Tlahui-Politic. No. 7, I/1999
Former DePaul professor guilty in bomb plot
By Teresa Puente
Tribune Staff Writer
Información enviada al Director de Tlahui. Puerto Rico 13 Mar 1999. A former DePaul University professor was found guilty this afternoon on
charges that he planned and carried out a bombing outside a military
recruiting center on Chicago's Northwest Side in 1992.
The former professor, José Solis Jordan, was found guilty on four counts
-- conspiracy, attempted destruction of government property, destruction
of government property and possession on illegal explosives. He could be
sentenced to between five and six years.
The trial was in the Chicago courtroom of U.S. District Judge Blanche M.

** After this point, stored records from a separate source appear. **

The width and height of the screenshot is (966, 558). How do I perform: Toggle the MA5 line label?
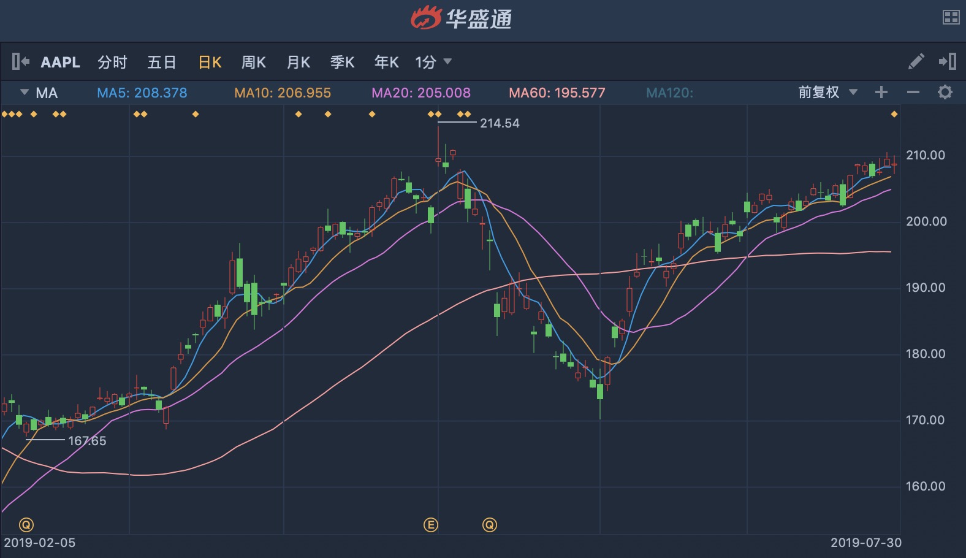pos(142,93)
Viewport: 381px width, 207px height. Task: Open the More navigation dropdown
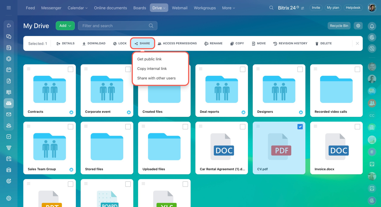pos(228,8)
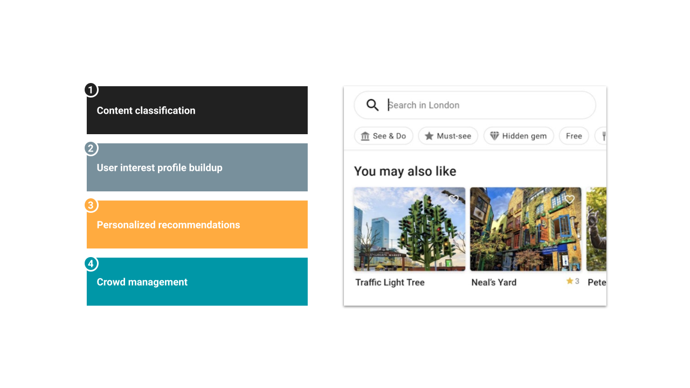Click the orange Personalized recommendations color bar
The width and height of the screenshot is (690, 388).
click(197, 225)
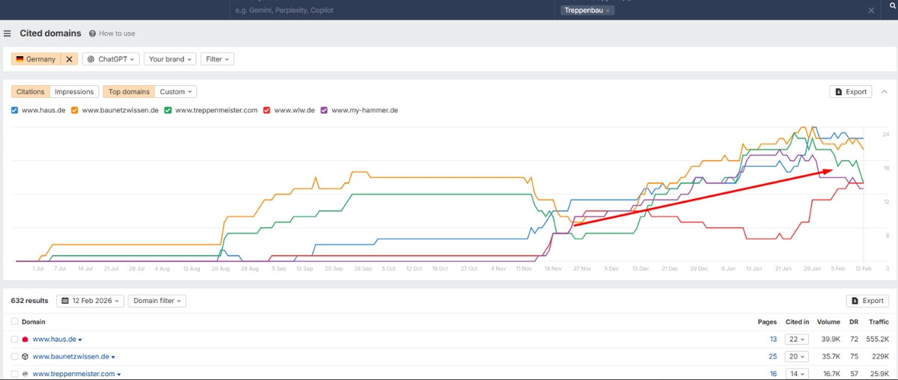The height and width of the screenshot is (380, 898).
Task: Select all domains with header checkbox
Action: (15, 322)
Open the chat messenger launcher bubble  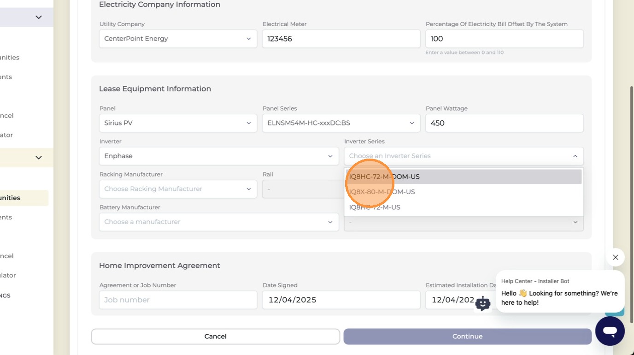[x=610, y=331]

Manning, who also ruled that Solis will remain in custody until his July
7 sentencing date.
Solis was accused of carrying out the bombing with a group called the
Frente Revolucionario Boricua, which prosecutors called a terrorist cell
that operated in Chicago in support of independence for Puerto Rico, a
U.S. commonwealth. No one was hurt in the blast.
Solis and his attorneys denied that he had anything to do with the
bombing and said the trial was an attempt by the FBI to discredit the
Puerto Rican independence movement. While he supports independence,
Solis said that does not make him a "terrorist."
Solis also said the government wanted Solis to implicate José LÓPEZ,
director of the Puerto Rican Cultural Center, in the bombing.
"It's what I said all along, an attempt to try to get other people and
to use me," Solis said while waiting for the verdict. "The (FBI) told me
you are all alone when they arrested me. They said you help us and we
will make all of this disappear."
But during the two-week trial, three FBI agents testified that Solis
confessed to them after he was arrested in Puerto Rico in November 1997.
Eight FBI agents testified that they never heard Solis ask for an
attorney.
Solis testified that he never confessed and that he repeatedly asked for
a lawyer. Defense lawyer Jed Stone pointed out that Solis never signed a
confession, nor did he write his own confession.
The case has been closely watched in the Puerto Rican community where
the political status and future of the island has long been debated.
Almost every day of the trial the courtroom has been packed with Solis'
supporters.
"I will continue to struggle whether it be from behind a desk at the
University of Puerto Rico or at home with my family, or whether it be
from behind prison bars," Solis said before the jury came back with a
verdict.
"I am a free man. They can't take that away from me."